New Microscopes to Visualize 3D Dynamics in Subsurface Defects New Microscopes to Visualize 3D Dynamics in Subsurface Defects 

Materials strengthen or shatter as they respond to their surroundings via multiscale dynamics from defects at the atomic scale. For centuries, scientists and engineers have struggled to connect a material’s fundamental properties directly to its structure. Today, we understand that dislocations pattern into 3D hierarchical networks that dictate the microstructure, setting the properties and dynamics of the system.

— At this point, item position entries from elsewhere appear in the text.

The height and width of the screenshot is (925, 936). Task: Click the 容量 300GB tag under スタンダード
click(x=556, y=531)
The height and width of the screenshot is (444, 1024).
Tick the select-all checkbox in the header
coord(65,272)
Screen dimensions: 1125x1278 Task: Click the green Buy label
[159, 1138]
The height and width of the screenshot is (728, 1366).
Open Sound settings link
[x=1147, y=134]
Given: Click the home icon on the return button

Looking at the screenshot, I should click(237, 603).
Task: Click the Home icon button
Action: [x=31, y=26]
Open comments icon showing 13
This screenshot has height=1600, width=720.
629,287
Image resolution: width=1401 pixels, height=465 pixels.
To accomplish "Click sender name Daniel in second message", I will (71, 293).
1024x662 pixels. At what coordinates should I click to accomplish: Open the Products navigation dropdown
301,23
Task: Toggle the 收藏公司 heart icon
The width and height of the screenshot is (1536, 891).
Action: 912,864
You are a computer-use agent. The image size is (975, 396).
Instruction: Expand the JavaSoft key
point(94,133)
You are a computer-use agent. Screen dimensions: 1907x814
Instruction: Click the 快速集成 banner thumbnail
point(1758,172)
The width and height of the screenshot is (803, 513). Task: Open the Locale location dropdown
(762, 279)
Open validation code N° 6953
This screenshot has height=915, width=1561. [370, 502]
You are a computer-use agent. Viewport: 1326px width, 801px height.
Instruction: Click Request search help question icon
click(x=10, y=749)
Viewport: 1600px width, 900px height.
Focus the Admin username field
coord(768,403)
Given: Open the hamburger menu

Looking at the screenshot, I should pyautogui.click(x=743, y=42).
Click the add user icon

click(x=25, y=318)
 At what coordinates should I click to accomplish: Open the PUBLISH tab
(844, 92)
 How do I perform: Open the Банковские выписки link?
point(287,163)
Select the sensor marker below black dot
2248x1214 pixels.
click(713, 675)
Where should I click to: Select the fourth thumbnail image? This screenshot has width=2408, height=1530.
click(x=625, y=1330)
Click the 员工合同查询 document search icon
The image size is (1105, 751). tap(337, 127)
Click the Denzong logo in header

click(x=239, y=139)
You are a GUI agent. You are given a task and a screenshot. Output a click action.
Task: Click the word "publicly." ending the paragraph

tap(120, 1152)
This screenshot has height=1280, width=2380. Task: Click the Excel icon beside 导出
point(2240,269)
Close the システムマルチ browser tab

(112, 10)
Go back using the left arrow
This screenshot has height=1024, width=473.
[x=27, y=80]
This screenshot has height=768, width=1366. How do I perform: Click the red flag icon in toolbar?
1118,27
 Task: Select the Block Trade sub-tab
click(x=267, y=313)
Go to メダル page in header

However, our understanding of these dynamics is limited by a lack of experiments to directly resolve how dislocation pattern deep beneath a material’s surface.

My group has developed time-resolved dark-field X-ray microscopy (DFXM) to directly image dislocations and their collective dynamics in real-time, hundreds of micrometers beneath any surface. In this talk, will describe the optical, theory, and analytical frameworks that we developed to image and interpret these subsurface dynamics from ms-fs timescales. Using this new framework, I will then present results showing a new view of how dislocation boundaries evolve in single-crystal aluminum at temperatures that have long been inaccessible to theory and experiments. Zooming in on the dislocations that comprise a tilt boundary, I will show how the stochastic motion of the boundary dislocations over 10 minutes reveal how it loses its inherent stability at 0.99 Tm. This new capability opens new opportunities to establish the fundamental science underlying our understanding and control of defects, for applications in sustainable manufacturing – including new work exploring sustainable ironmaking and metal 3D printing.